◆ Passage shown:
Hi Ted could not find the sixsigma.org website that was in the video. Can you provide the link?

Hi Dan,

I found the link but it looks like the website was abandoned. Worse yet, the website that is now in its place is entirely infested with ID theft software.

So, I won’t post the link, but I can see what I can do about creating a download similar to what they show here. Is that what you were looking for?

Best, Ted.

Varun Pai says:

Hi Ted,
Could you please explain what decision can be made in the Coffee Shop example once you have the ranks?
Are we saying that only the top three will be the focus of the SS project?
Also, what happens when the Xs might not be completely independent? For example, the “beans freshness” affects the “coffee flavour”?
Many thanks.

Ramana PV says:

Hello Varun Pai,

The objective of cause and effect matrix is to mathematically compute the correlation between key process input variables (X’s) and Customer outputs (Y’s).

In a process all the input variables might influence the outcome, but all the input variables are not equally important. Hence develop a mathematical model to concentrate the important input variables with respect to the customers output.

There is no hard and fast rule to take only top 3. Based on customer importance, you can consider top priority Xs. It helps to include customer inputs for decision-making.

Basically, priority ranking method helps to take the decision based on score rather than individual opinions.

If any of the Xs are dependent, you can consider both for the implementation of process improvements or corrective actions.

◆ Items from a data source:

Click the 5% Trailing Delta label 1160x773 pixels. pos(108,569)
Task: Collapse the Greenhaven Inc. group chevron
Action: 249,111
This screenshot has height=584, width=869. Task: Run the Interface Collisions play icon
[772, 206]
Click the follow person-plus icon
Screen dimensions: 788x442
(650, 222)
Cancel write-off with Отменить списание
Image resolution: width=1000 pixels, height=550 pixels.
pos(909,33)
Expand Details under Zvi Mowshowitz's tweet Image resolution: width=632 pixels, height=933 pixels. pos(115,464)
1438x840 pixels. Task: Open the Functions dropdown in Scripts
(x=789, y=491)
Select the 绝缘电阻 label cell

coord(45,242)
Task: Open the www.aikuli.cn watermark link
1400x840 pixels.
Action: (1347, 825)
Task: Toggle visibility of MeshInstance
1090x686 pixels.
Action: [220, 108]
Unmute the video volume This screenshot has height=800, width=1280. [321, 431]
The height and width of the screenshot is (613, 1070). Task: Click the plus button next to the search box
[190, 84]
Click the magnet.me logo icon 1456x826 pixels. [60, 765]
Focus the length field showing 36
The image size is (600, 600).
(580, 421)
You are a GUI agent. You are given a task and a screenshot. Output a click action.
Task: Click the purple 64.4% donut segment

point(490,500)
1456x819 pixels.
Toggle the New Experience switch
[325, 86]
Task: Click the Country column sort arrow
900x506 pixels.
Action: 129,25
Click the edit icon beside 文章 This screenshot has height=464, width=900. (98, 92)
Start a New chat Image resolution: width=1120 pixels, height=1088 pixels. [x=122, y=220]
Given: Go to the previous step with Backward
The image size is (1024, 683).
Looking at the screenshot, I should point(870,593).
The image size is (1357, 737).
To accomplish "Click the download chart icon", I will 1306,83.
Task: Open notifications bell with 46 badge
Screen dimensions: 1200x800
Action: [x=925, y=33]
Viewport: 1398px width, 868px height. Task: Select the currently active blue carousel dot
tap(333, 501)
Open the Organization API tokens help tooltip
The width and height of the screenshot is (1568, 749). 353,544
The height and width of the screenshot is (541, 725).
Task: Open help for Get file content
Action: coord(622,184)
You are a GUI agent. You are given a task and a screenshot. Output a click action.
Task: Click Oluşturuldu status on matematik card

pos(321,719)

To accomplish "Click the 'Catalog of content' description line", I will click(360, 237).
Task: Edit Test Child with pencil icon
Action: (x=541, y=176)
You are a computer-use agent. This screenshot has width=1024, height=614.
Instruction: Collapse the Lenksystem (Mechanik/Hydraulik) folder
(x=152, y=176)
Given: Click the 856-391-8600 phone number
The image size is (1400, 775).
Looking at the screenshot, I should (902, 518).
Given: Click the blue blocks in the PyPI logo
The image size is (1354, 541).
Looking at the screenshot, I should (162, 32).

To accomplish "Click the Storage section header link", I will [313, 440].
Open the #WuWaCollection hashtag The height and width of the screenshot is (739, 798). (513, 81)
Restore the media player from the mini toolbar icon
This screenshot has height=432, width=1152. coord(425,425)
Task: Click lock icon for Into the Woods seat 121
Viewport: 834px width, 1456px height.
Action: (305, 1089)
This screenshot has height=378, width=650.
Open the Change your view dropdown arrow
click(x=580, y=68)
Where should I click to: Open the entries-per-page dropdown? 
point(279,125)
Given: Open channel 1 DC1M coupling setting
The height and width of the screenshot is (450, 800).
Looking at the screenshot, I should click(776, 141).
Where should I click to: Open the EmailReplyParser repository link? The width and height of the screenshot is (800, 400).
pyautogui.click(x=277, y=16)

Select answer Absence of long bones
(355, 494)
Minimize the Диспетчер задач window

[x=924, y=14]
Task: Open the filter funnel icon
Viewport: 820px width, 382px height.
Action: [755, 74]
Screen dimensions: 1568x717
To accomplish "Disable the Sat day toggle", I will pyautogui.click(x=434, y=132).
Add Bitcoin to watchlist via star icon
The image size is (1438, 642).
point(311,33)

◆ Task to complete: In the comment thread on the cause and effect matrix, why does Ted decline to post the sixsigma.org link?

◆ Result below: The website was abandoned, and the site now in its place is infested with ID theft software.